WHAT YOU ARE ASKED TO DO =
Output, without alteration, the part of the material that opens with the line containing "You are a GUI" and closes with the line containing "point(357,304)", both lines included. Leave the pictures out of the answer.

LISTED RECORDS =
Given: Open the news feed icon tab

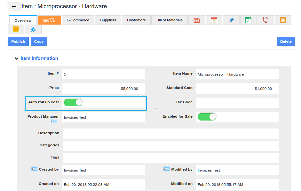Looking at the screenshot, I should tap(197, 20).
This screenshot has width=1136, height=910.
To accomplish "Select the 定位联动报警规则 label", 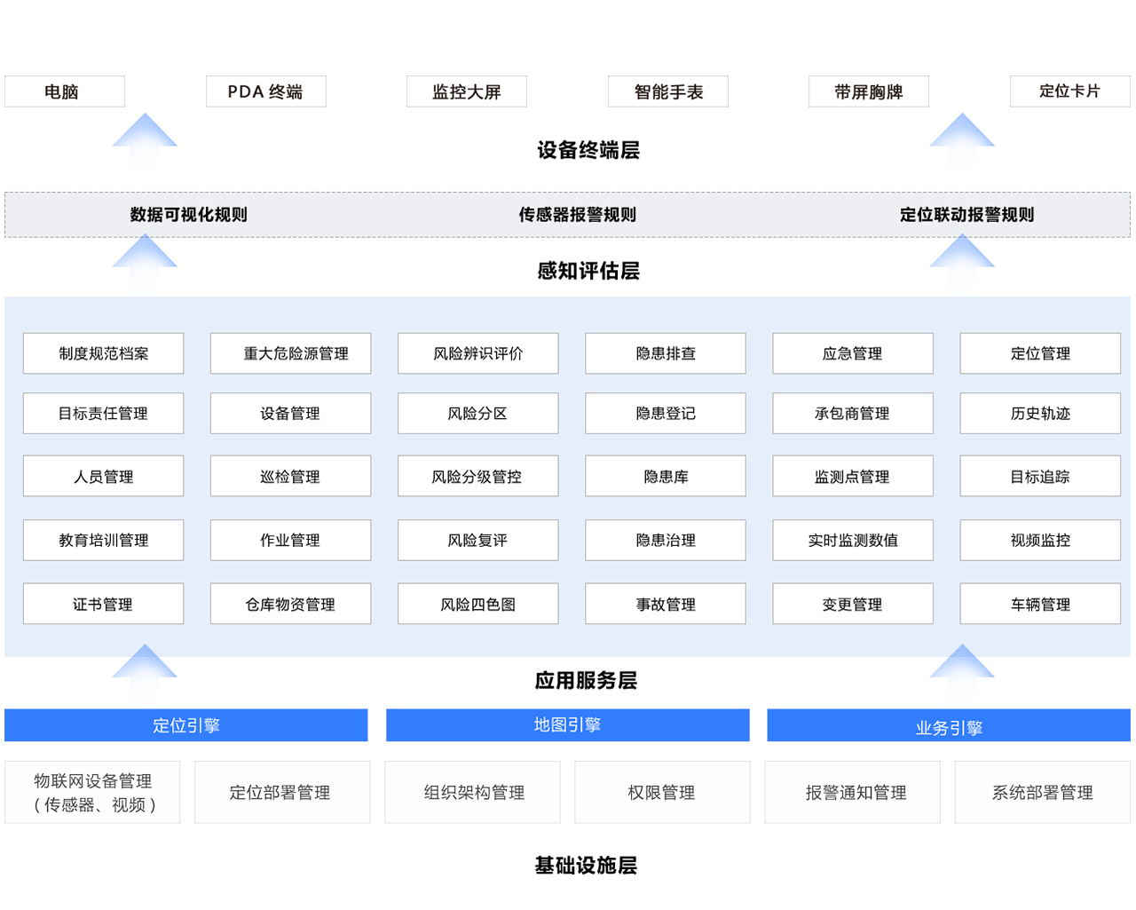I will (966, 215).
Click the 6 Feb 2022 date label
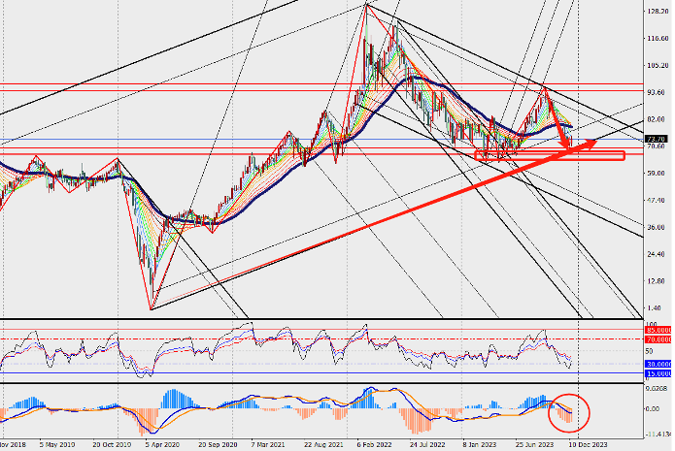 pyautogui.click(x=374, y=444)
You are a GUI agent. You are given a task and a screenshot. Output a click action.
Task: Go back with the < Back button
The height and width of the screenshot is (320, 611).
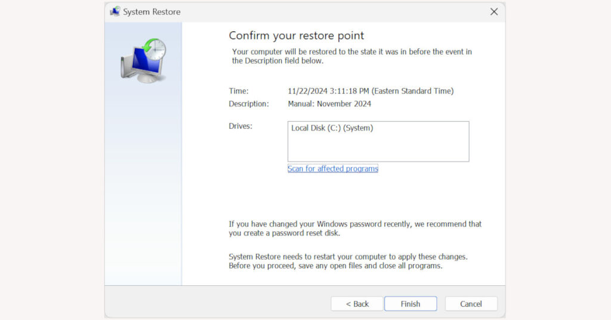point(357,304)
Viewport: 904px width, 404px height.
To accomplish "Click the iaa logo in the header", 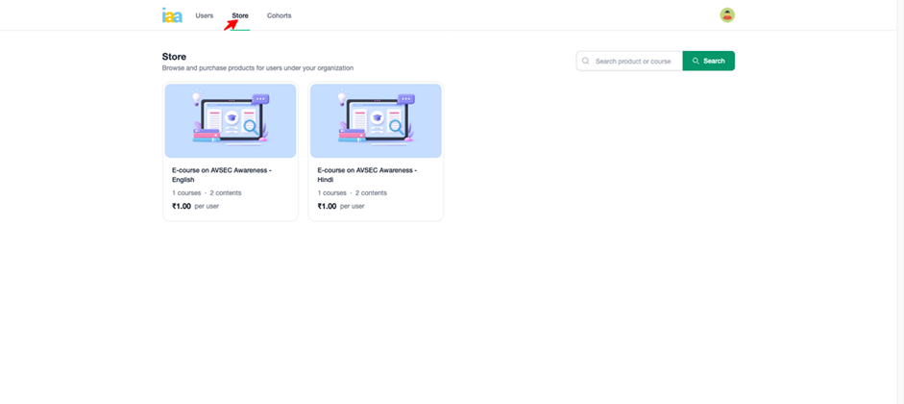I will click(172, 15).
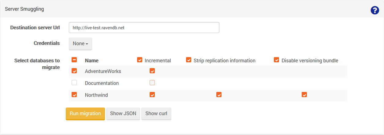Open the Credentials None dropdown
The width and height of the screenshot is (384, 135).
(x=80, y=44)
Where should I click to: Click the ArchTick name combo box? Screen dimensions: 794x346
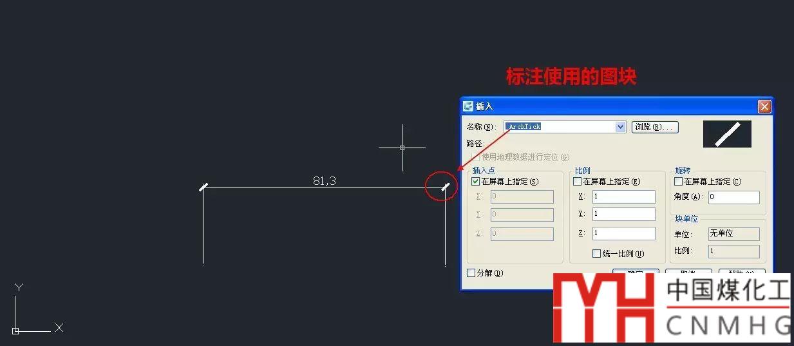pyautogui.click(x=565, y=127)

EXERCISE SOLUTION =
You are a GUI agent. You are given a task and a screenshot. Output a click action.
Task: Go back with the < Back button
The height and width of the screenshot is (320, 611).
point(357,304)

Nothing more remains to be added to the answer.